One Of The Most Famous Theft:
The most well-known story of art theft involves among the most popular paintings on the planet and one of the most popular artists in history as a suspect. In the night of August 21, 1911, the Mona Lisa was taken from the Louver. Not long after, Pablo Picasso was apprehended and questioned by the authorities, but was released rapidly.
It turned out that the 30 × 21 inch painting was taken by one of the museum workers by the name of Vincenzo Peruggia, who merely brought it concealed under his coat. The crime was carefully carried out by a well-known con guy, Eduardo de Valfierno, who was sent by an art faker who intended to make copies and offer them as if they were the initial painting.
While Yves Chaudron, the art faker, was hectic developing copies for the famous masterpiece, Mona Lisa was still concealed at Peruggias apartment. After two years where Peruggia did not hear from Chaudron, he aimed to make the best out of his taken good. Ultimately, Peruggia was caught by the cops while attempting to sell the painting to an art dealer from Florence, Italy. The Mona Lisa was gone back to the Louver in 1913.

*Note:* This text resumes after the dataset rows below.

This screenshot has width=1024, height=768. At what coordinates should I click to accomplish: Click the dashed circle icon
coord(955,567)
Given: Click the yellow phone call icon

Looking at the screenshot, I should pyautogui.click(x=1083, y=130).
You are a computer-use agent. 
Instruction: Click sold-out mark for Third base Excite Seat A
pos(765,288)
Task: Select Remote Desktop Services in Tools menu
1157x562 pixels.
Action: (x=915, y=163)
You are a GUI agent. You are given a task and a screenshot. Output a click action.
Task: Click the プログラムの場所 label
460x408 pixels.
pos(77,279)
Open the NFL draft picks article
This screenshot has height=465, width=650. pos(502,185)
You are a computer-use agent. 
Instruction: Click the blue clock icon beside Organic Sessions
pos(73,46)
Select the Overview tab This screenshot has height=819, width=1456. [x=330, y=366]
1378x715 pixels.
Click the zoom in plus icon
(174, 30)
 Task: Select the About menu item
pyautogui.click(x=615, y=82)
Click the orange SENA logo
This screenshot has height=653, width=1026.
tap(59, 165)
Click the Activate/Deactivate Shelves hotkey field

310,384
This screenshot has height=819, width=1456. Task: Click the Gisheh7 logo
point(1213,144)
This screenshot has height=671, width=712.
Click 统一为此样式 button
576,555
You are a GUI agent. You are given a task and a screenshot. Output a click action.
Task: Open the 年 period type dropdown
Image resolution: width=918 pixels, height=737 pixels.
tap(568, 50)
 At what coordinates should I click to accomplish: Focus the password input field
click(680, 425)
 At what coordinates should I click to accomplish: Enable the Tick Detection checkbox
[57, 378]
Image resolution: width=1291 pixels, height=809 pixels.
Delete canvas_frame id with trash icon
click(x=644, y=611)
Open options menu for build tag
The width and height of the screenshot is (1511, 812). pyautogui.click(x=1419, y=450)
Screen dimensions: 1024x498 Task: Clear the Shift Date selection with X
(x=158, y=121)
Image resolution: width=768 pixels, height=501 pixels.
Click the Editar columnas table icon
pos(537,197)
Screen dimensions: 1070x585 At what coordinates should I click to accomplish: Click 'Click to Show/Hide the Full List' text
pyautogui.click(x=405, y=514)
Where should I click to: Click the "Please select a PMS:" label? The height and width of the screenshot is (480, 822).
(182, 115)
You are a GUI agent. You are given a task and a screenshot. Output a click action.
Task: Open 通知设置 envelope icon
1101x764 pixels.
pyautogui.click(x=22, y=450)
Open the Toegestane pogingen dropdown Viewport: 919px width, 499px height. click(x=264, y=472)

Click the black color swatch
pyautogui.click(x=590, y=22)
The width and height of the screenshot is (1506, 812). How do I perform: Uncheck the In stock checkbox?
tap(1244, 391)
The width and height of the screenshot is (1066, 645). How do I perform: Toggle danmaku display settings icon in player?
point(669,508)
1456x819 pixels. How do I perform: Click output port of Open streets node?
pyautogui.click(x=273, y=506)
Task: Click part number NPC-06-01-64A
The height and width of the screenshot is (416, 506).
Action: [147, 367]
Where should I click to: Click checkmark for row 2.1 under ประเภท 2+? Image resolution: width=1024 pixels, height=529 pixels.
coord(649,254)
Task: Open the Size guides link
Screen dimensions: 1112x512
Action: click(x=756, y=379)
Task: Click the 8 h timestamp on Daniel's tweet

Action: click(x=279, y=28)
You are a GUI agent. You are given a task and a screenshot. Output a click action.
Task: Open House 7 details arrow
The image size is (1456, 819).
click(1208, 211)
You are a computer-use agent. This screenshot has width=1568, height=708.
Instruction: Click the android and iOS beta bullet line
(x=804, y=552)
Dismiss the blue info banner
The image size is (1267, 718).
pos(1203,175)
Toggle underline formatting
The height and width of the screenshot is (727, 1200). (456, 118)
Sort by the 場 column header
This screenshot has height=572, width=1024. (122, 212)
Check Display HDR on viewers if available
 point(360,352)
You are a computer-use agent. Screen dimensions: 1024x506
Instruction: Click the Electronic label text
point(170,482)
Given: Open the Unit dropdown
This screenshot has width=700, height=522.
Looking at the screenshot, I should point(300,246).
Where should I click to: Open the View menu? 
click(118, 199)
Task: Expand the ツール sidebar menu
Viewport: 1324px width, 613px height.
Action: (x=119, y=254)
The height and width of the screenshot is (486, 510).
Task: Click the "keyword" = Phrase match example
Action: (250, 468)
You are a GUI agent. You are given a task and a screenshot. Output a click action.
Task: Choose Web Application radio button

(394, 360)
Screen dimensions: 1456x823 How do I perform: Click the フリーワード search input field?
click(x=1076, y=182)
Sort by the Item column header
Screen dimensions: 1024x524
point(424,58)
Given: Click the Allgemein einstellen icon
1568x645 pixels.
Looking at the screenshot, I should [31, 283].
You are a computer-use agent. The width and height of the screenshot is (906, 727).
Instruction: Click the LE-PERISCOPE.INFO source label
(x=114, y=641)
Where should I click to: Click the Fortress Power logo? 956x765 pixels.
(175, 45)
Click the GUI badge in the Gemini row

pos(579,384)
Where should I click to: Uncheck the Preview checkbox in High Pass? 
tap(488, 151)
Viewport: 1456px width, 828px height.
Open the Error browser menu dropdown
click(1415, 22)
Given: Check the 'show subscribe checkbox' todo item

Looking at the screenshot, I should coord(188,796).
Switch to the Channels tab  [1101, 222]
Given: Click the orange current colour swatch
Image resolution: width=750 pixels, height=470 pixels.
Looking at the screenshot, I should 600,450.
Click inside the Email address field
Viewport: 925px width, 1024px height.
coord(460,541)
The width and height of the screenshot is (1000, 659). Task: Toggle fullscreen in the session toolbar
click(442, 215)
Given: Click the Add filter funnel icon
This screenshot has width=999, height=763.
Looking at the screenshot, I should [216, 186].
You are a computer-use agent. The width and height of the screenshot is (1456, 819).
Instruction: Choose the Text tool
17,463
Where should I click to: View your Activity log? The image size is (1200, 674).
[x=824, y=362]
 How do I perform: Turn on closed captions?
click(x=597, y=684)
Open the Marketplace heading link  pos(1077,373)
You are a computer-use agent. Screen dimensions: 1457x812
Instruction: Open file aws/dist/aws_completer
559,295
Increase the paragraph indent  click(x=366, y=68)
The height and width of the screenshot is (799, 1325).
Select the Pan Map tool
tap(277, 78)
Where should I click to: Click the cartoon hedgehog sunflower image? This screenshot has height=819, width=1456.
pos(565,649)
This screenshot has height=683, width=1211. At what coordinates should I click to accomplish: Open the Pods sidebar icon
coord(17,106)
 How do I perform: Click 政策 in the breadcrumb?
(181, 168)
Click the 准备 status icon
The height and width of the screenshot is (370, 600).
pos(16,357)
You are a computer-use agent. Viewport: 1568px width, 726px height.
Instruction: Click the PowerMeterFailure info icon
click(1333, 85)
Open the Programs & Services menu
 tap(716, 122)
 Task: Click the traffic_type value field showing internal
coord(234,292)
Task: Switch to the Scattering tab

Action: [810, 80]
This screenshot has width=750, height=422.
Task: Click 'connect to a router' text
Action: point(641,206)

The Greatest Theft in the USA:
The most significant art theft in United States took place at the Isabella Stewart Gardner Museum. On the night of March 18, 1990, a group of thieves using cops uniforms broke into the museum and took thirteen paintings whose cumulative value was approximated at around 300 million dollars. The burglars took two paintings and one print by Rembrandt, and works of Vermeer, Manet, Degas, Govaert Flinck, as well as a French and a Chinese artifact.
Since yet, none of the paintings have actually been found and the case is still unsolved. Inning accordance with recent rumors, the FBI are investigating the possibility that the Boston Mob in addition to French art dealers are connected to the crime.
The painting by Edvard Munchs, The Scream, is probably the most searched for painting by art burglars in history. It has actually been taken twice and was only just recently recovered. In 1994, during the Winter Season Olympics in Lillehammer, Norway, The Scream was taken from an Oslo gallery by 2 burglars who broke through an open window, set off the alarm and left a note saying: thanks for the poor security.
Three months later on, the holders of the painting approached the Norwegian Federal government with an deal: 1 million dollars ransom for Edvard Munchs The Scream. The Federal government rejected the deal, however the Norwegian police teamed up with the British Police and the Getty Museum to arrange a sting operation that brought back the painting to where it belongs.
10 years later, The Scream was taken once again from the Munch Museum. This time, the robbers used a gun and took another of Munchs painting with them. While Museum officials waiting for the burglars to demand ransom loan, rumors claimed that both paintings were burned to conceal proof. Eventually, the Norwegian cops found the two paintings on August 31, 2006 however the realities on how they were recuperated are not known.
When you look at the some of the most famous cases of art thefts in history, you see completely planned operations that involve art dealers, art fakers, mobsters, ransoms, and millions of dollars. The most well-known story of art theft involves one of the most well-known paintings in the world and one of the most popular artists in history as a suspect. The criminal offense was carefully performed by a infamous con male, Eduardo de Valfierno, who was sent by an art faker who intended to make copies and offer them as if they were the original painting.
Ultimately, Peruggia was caught https://www.crunchbase.com/organization/kurt-criter by the cops while attempting to offer the painting to an art dealer from Florence, Italy. The painting by Edvard Munchs, The Scream, is probably the most looked for after painting by art thieves in history.